§ **EXTRACT TO READ**:
Im at a stage in my life, when all is well.

I have great career with strong possibilty of a very good financial stability. On top of that, working with great bosses with a great products and cause.

I can see the chain reaction and it looks good. Able to pay off old debts, take care of parents and of course myself. I am able to enjoy more things in life; food, clothes and etc.

I can even see a clear picture of us having a nice comfortable house and a nice car. I can foresee we get to travel together often and go shopping!

For that, I am extremely grateful. Alhamdulillah..


HELL

I see HIM less than a week in a month!

I miss his smiles: cheeky, horny, mischevious and most of all warm loving smile that makes you feel like you're the most beautiful woman on earth!

I miss the way he look at me, as if he can see straight to my soul.

§ **SHORT EXERCISE A**: Format the listing as a numbered list, from the line containing "Where should I" up to and including the final line of the listing, omitting blank lines and leaving out the pictures.
The passage above and the listing below are unrelated and should be treated as separate material.

§ **LISTED RECORDS**:

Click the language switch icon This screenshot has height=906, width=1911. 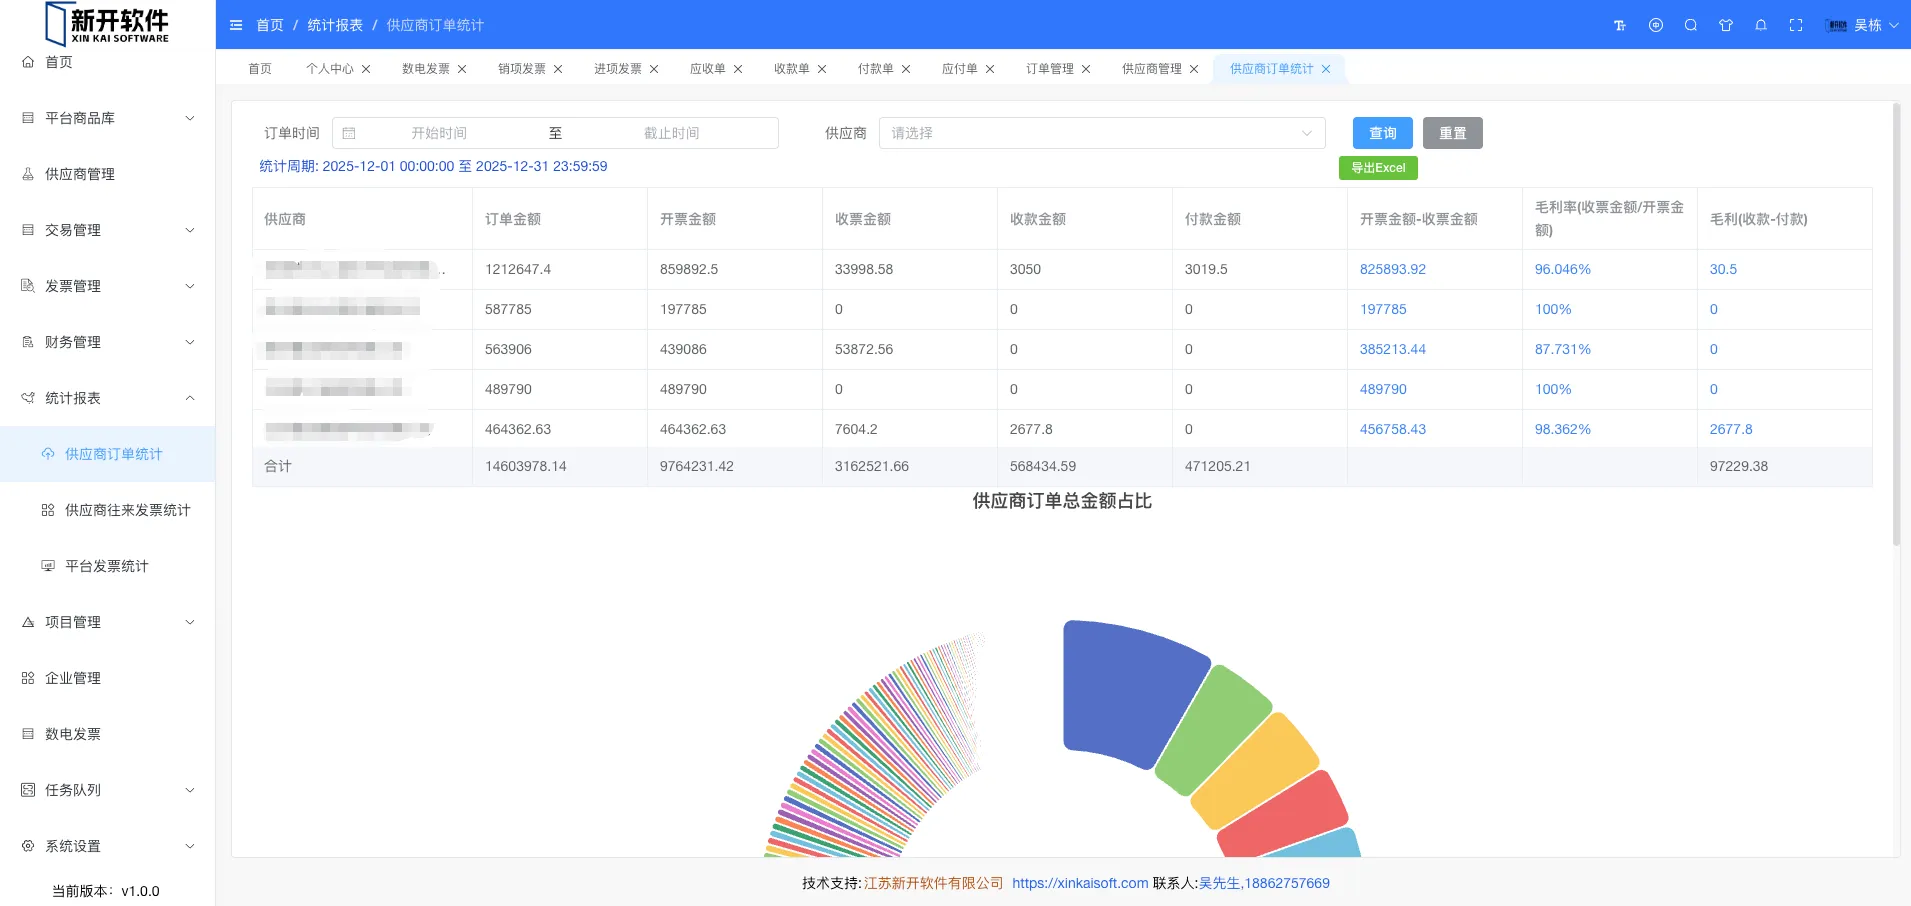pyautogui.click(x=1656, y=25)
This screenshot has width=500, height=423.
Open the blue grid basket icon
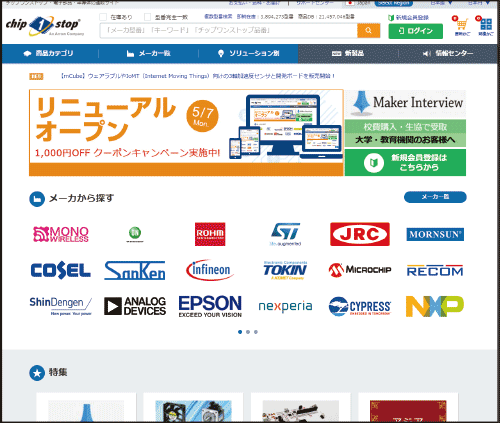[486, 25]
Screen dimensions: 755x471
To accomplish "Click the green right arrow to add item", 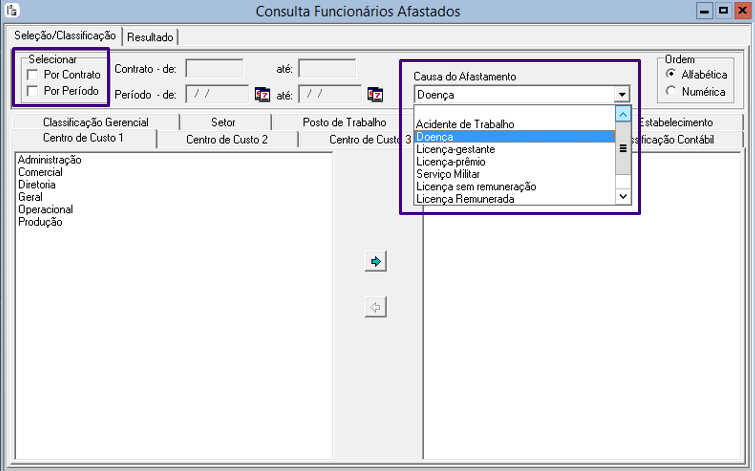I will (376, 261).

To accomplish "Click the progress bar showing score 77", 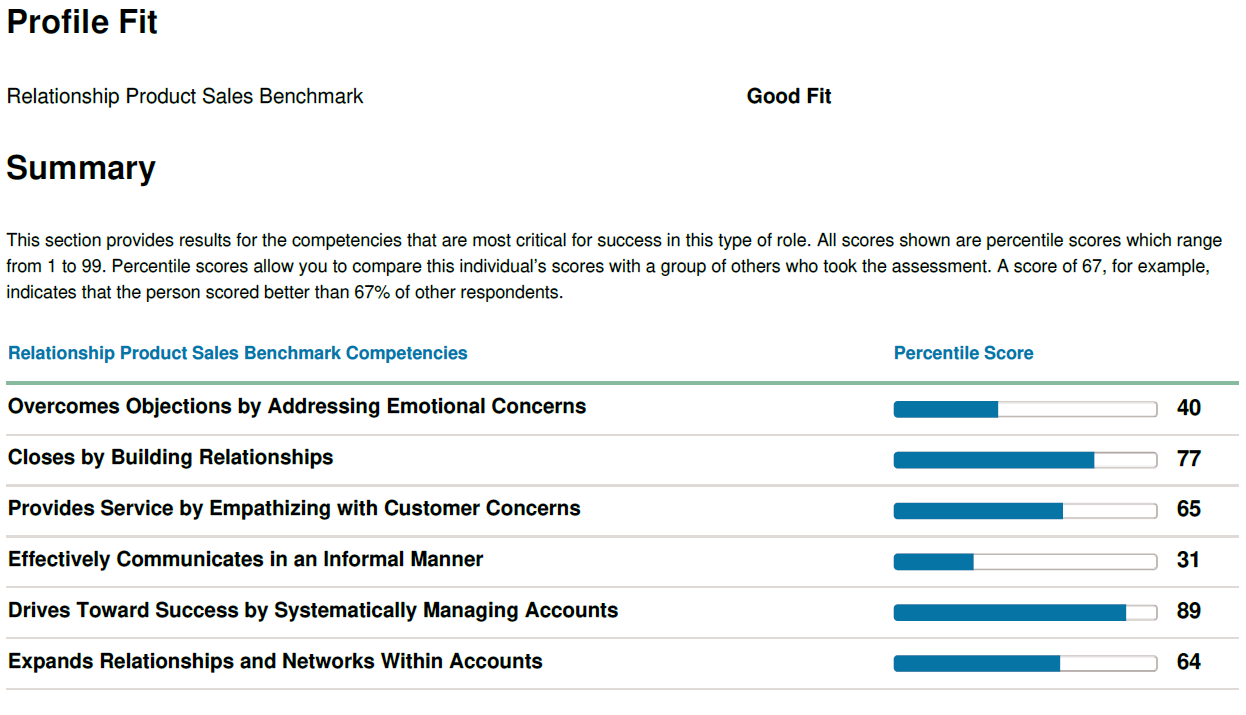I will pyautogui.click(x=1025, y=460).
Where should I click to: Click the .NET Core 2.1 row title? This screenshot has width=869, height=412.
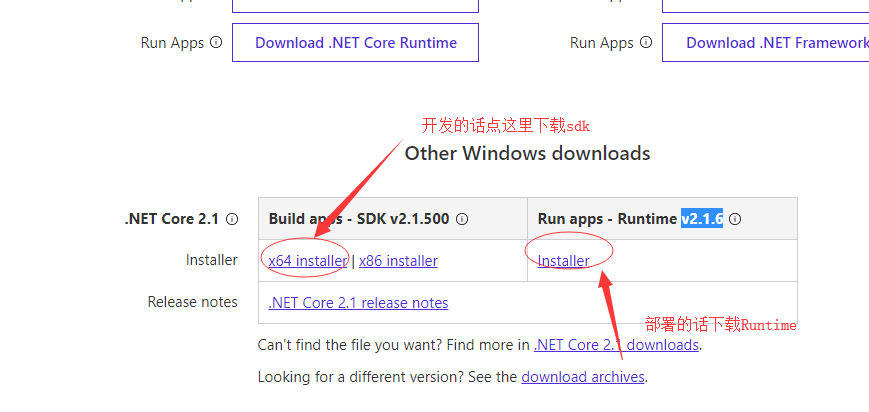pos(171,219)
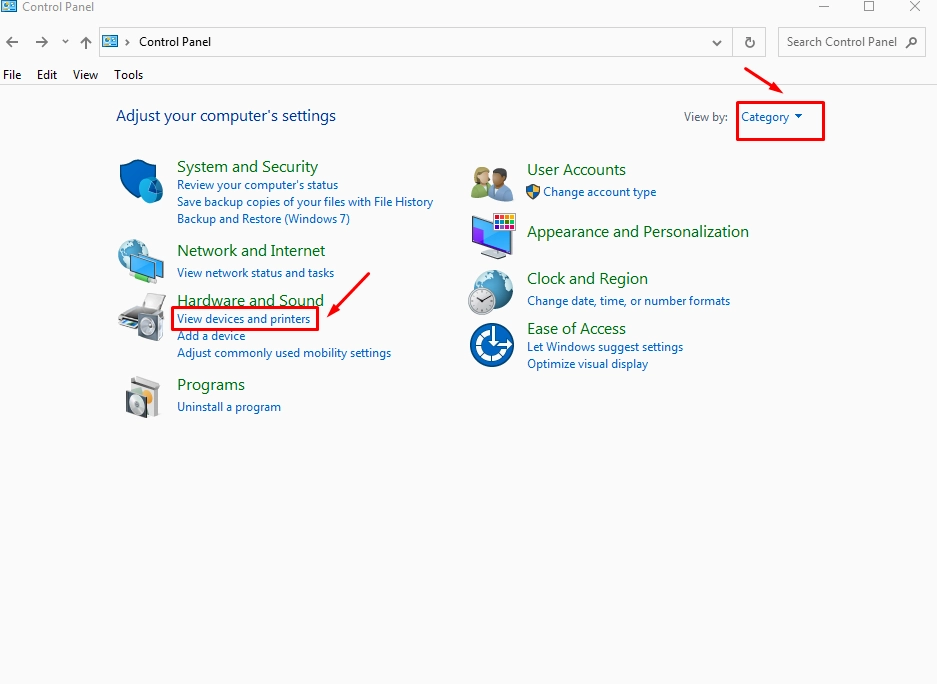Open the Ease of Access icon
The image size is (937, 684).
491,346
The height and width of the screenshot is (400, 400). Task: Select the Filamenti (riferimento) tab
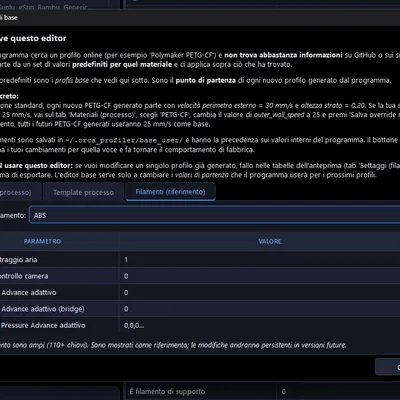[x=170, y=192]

§ **SHORT EXERCISE B**: According to the passage, what will the writer be able to pay off?

§ **FINAL ANSWER A**:
1. Where should I click to: Click the .NET Core 2.1 row title? This screenshot has width=869, height=412.
2. pos(171,219)
3. Open the Ease of Access icon
4. The image size is (937, 684).
5. 491,346
6. The height and width of the screenshot is (400, 400). Task: Select the Filamenti (riferimento) tab
7. [x=170, y=192]

§ **FINAL ANSWER B**: Old debts.